- Problem requirements -
Each line below that includes the word "will" adds one to the count; give that count and nothing else.

- Source material -
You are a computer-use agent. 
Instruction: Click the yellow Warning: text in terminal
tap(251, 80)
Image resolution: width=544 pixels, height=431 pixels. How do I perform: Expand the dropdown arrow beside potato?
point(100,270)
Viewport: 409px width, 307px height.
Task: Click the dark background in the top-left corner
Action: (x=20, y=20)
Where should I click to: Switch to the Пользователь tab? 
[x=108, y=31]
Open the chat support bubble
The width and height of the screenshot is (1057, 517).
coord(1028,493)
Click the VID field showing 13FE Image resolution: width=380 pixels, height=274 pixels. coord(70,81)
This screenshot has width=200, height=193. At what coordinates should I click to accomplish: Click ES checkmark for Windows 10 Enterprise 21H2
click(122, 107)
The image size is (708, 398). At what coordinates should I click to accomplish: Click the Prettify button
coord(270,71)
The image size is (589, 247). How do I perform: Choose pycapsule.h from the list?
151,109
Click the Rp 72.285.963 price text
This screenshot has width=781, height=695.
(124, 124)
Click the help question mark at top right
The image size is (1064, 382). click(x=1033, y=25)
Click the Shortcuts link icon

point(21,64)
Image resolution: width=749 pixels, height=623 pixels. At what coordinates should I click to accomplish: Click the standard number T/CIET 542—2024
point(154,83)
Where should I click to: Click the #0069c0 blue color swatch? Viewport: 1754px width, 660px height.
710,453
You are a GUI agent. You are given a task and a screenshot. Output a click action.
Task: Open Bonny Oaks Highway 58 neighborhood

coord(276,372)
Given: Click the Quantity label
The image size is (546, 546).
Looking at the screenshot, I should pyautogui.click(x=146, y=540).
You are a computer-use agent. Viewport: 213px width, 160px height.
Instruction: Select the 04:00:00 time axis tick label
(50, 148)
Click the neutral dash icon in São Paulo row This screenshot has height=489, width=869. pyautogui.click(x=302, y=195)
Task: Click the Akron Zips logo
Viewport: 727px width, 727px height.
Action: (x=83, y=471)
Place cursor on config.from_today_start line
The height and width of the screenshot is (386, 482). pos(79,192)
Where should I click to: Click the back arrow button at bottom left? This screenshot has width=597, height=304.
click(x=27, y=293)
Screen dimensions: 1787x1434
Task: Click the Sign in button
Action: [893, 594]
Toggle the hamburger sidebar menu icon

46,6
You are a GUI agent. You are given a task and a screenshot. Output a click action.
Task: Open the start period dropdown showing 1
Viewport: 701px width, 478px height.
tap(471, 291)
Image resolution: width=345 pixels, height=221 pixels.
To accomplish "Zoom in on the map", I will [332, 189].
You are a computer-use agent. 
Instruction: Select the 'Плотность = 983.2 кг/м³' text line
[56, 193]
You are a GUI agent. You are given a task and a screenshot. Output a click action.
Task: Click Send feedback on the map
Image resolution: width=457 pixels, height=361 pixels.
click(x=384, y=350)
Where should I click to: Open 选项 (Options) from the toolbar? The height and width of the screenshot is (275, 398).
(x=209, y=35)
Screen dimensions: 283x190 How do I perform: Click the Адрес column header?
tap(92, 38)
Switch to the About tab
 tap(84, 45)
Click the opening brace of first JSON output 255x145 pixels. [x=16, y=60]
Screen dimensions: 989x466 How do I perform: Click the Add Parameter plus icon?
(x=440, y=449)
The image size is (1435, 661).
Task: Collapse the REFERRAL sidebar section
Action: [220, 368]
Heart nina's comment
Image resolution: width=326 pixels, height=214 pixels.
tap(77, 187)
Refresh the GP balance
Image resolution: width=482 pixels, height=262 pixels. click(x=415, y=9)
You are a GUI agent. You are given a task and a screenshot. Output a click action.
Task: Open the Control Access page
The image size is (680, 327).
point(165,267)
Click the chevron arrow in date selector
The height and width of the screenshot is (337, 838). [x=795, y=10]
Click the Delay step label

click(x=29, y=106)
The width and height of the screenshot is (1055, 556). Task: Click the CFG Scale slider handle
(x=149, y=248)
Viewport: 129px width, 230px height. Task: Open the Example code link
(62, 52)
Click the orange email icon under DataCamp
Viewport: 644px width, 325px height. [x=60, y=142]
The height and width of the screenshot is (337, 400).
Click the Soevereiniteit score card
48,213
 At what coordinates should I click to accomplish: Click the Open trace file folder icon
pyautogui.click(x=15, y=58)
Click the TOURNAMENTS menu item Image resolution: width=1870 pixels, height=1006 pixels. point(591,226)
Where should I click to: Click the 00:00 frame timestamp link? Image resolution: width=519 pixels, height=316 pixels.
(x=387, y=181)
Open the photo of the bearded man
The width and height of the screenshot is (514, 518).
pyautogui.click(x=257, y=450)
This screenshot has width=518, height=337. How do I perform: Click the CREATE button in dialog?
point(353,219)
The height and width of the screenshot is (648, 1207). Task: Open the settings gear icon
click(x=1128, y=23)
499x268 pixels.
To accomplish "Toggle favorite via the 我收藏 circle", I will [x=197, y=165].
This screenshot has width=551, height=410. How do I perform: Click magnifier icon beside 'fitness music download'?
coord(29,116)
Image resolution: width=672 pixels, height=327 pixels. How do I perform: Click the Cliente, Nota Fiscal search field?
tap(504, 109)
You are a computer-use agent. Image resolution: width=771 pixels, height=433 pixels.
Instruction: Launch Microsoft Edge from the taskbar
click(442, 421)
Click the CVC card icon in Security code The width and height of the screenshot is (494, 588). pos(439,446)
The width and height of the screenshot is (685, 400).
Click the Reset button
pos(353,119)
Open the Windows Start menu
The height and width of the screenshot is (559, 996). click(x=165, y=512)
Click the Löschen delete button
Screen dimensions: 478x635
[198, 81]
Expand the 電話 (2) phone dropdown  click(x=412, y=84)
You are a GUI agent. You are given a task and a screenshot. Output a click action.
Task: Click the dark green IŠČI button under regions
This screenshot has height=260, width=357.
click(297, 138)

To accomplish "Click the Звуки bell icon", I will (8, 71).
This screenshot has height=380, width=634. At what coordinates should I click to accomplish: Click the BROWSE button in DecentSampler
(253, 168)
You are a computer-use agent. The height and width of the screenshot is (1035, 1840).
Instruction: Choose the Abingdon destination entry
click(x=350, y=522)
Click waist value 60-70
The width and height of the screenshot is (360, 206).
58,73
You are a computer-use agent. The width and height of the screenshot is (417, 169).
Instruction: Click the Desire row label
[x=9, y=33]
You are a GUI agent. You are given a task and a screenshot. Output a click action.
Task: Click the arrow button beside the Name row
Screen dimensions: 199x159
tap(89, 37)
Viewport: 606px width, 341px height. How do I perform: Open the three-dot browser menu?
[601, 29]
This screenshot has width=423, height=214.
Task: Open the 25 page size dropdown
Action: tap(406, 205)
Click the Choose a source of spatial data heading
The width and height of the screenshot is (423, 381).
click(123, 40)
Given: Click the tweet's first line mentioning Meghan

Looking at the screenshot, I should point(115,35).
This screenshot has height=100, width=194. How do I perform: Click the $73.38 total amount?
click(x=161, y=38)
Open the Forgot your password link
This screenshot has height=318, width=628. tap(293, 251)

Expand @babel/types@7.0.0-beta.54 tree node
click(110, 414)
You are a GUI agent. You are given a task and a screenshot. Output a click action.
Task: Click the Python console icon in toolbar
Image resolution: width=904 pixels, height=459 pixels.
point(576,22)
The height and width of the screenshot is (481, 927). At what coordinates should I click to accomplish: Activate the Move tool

- Solution -
3